Why might a pod be Running but not receiving any traffic?

7 minadvancedreadinesstroubleshootingservice-endpoints

Quick Answer

The most common cause is a failing readiness probe — the Pod shows phase `Running`, but its `Ready` condition is `False`, so it's excluded from the Service's endpoints and receives no traffic even though the container itself is executing normally. Other causes: a Service's label selector doesn't actually match the Pod's labels (a typo, or a label that was changed), the Pod's containerPort doesn't match the Service's targetPort, or a NetworkPolicy is unexpectedly blocking the traffic path.

Detailed Answer

This is a genuinely common real-world confusion: kubectl get pods shows Running, everything looks healthy at a glance, yet requests to the Service time out or fail.
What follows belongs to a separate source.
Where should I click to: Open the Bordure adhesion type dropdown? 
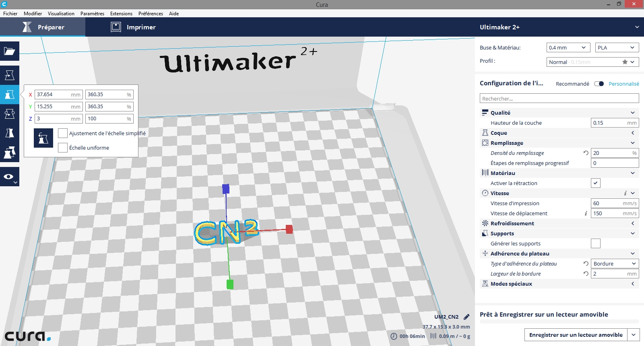pos(614,264)
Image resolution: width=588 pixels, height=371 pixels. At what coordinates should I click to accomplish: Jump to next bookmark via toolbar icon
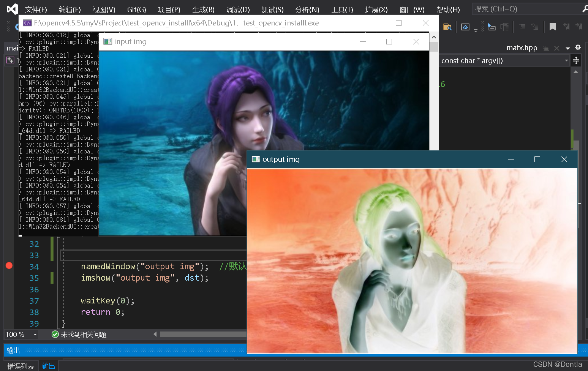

The phase: Running field alone is not sufficient evidence the Pod is actually reachable — several other conditions have to also be true.

Cause 1: Failing readiness probe (the most common cause)

kubectl get pods
# NAME        READY   STATUS    RESTARTS   AGE
# my-app-xyz  0/1     Running   0          5m     <- Running, but READY shows 0/1

READY: 0/1 alongside STATUS: Running is the telltale sign — the container is executing, but its readiness probe (see that question) is currently failing, so the Pod has been removed from (or never added to) the Service's endpoints. Confirm directly:

kubectl describe pod my-app-xyz
# Look for: Readiness probe failed: ... in the Events section

Fix by understanding why the readiness check is failing (a slow-to-warm-up dependency, an incorrect readiness endpoint path, a genuine application problem) — this is functioning exactly as designed (the whole point of readiness probes is to prevent traffic from reaching a Pod that isn't actually able to serve it), so the fix is addressing the underlying readiness condition, not disabling the probe.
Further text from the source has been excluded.